As one of the top tools for machine learning (ML), Google's TensorFlow open-source resource pack for neural networks and machine learning projects has a lot of practical applications in this sector.
Using this tool set with programming languages such as Python, engineers can build classification systems, fine-tune convolutional networks and work on the advancement of computer learning, including image processing and the evaluation of weighted inputs for machine learning outcomes. Offering data visualization solutions, TensorFlow can also be used with Numpy and other libraries. Unlike some types of vendor-licensed tools, the open source nature of TensorFlow is part of what has led to its modern contributions across the ML landscape.
Companies that have used TensorFlow to innovate include stakeholders in various industries, such as AirBnB, eBay, Intel, Uber, Snapchat, Twitter and IBM. IBM specifically has used TensorFlow as an element of some of its widely renowned AI models.

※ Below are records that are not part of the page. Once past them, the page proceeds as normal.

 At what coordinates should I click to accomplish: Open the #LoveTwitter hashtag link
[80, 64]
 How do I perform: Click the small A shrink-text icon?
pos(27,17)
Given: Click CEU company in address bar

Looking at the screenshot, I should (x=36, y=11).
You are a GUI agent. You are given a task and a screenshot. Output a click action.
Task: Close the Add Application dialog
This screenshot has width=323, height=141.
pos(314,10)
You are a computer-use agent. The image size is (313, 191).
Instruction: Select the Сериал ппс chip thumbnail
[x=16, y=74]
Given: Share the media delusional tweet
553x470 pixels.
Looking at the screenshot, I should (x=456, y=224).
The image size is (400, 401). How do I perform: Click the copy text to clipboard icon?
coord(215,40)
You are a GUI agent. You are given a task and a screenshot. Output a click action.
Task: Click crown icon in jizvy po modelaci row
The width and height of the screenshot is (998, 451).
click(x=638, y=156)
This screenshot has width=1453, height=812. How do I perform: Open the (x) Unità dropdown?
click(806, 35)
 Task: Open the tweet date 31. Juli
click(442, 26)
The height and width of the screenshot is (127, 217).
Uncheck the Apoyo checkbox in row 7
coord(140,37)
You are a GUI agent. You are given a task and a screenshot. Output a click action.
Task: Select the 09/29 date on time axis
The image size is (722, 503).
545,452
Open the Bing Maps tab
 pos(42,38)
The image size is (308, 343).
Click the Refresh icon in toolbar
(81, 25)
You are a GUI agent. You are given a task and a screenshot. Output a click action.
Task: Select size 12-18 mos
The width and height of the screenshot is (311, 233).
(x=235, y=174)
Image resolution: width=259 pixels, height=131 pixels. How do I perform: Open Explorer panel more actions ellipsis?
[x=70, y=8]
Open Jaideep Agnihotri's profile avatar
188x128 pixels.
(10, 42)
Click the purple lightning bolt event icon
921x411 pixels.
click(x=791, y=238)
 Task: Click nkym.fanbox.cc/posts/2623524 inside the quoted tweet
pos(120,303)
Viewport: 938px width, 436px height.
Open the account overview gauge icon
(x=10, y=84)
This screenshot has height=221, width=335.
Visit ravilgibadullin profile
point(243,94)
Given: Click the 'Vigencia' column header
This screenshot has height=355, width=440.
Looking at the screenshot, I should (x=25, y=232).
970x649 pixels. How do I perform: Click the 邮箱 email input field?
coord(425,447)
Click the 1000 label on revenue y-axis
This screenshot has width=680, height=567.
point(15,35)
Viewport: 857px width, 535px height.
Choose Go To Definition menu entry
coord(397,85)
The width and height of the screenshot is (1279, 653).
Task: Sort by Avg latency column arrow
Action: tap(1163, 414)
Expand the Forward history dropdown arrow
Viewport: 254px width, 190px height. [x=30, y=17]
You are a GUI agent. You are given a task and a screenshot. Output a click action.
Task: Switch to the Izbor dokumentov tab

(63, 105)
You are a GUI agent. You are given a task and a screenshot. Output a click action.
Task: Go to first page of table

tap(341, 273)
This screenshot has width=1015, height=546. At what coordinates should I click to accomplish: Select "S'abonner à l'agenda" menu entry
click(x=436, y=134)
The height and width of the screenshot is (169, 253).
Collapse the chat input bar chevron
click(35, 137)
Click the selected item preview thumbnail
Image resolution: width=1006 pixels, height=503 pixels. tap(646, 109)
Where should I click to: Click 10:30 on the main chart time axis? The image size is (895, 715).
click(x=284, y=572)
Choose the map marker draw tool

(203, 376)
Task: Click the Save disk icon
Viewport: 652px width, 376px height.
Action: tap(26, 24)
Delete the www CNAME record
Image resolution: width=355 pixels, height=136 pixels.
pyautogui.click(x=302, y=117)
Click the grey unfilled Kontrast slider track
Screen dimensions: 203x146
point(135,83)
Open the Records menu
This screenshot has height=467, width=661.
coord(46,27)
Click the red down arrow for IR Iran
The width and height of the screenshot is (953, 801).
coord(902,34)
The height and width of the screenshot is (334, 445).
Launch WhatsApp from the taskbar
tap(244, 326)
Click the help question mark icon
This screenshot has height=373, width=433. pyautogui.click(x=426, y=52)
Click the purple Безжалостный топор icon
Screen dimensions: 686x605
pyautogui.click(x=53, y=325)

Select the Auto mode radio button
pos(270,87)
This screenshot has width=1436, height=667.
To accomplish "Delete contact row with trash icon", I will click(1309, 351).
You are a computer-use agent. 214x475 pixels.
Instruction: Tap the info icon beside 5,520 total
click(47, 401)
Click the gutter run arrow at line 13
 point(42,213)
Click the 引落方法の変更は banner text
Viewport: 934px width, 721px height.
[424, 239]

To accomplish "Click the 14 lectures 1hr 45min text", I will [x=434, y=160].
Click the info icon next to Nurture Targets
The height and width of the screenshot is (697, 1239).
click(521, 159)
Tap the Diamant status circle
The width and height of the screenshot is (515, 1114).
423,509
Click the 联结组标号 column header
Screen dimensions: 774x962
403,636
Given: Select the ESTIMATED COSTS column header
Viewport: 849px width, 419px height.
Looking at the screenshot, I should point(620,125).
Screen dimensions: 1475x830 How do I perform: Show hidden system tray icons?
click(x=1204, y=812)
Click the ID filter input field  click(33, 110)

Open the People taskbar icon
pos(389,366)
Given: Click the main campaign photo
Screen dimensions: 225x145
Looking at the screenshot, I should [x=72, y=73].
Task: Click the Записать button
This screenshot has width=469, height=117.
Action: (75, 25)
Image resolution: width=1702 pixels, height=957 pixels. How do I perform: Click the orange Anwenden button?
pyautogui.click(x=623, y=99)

One of the biggest uses of TensorFlow is for deep learning, where many innovation models utilize TensorFlow as part of a tooling ecosystem.
Specifically, new advances with TensorFlow in transportation include the evolution of TensorFlow 3D, a deep learning system with GPU acceleration that is powering 3D perception for autonomous vehicles.
The use of pooling with convolutional networks is an example of TensorFlow 3D offering new package designs for cutting-edge innovation in machine learning in today's research and development world.
Another specific contribution is a package called TensorFlow Lite that is being used for on-device inference, for example with XNNPACK for sparse inference models in networks.
TensorFlow runs in a number of different environments.
Looking at the utility of TensorFlow enables beginners to start to understand how libraries and resources contribute to machine learning projects. As mentioned, the data flow graphs are a way to visualize the mathematical computations and operations that occur in machine learning.That utility makes TensorFlow a popular part of a developer’s toolkit.